Обуреваемый тревогой, Бабушкин шел в направлении зала думских заседаний в говорливой, суетной толпе. Старик остался в избе — внезапно сдало сердце, опухли ступни. Маша была с ним, не искала встреч с ссыльными эсерами, она словно потеряла интерес к событиям внешней жизни: зашивала и штопала, стирала в хозяйской кухоньке, превратилась из интеллигентной барышни в артельную повариху.

Очень уж непривычна ему толпа — мастеровой здесь такая же редкость, как добрый кусок мяса в тюремной баланде. Вокруг скудно-чиновный люд, шумливая молодежь, учителя, приказчики, еще не вполне верящие, что отныне позволено многое, а не одно только публичное чтение Некрасова или Слепцова. Чем-то все это смахивало на святки, на праздничное гульбище, но после Верхоянска этот людской коловорот вместе с солнечным, чистым и милостивым воздухом пьянил и трезвую голову.

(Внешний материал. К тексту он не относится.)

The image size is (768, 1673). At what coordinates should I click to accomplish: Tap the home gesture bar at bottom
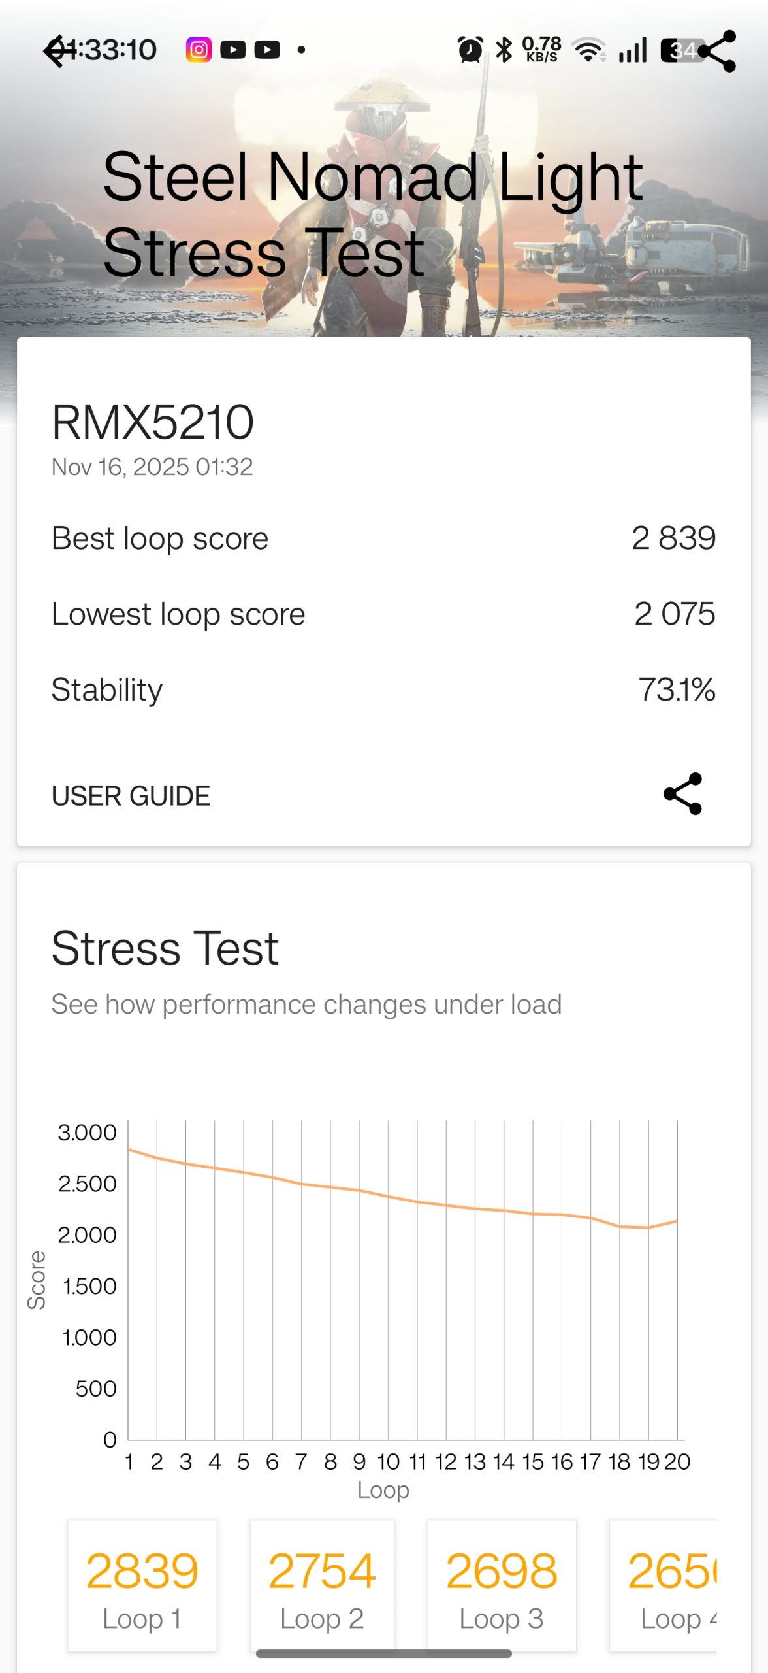(384, 1653)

— Здравствуйте, гражданин Робеспьер! — Кто-то дружески дернул за рукав распахнутого полушубка.

Это Оленин, его барственная медлительность жестов, его бархатный ораторский орган. С ним горбоносый, кадыкастый чиновник.

— Хорошо? — весело спросил Оленин.

— Хорошо! — отозвался Бабушкин.

— Свобода! — Горбоносый чиновник, со следами нужды в одежде, оглядел площадь. — Как мало нужно, чтобы все пришло в движение…

— А до свободы далеко, — возразил Бабушкин.

— Вы не знаете здешнего народа: сегодня на площадь вышли и те, кто месяц назад и не помышлял о политике.

— А ссыльные, которых заперли у вас и не пускают в Россию?! — спросил Бабушкин. — А губернатор под охраной солдат?

Оленин шагал между ними с видом судьи, возвышающегося над увлеченностью чиновника и неверием ссыльного.

— Иван Васильевич известный мизантроп. — Памятью Оленин обладал незаурядной, не пил, не опускался, изнурял себя только сочинением спасительных для России трактатов. — Верует в рабочую блузу, нашей мизерией его не соблазнишь.

— Они жаждут народных чтений, саморазвития! — Чиновник щедрым жестом обвел толпу. — Если бы ссыльные остались здесь, мы упрочили бы нашу свободу!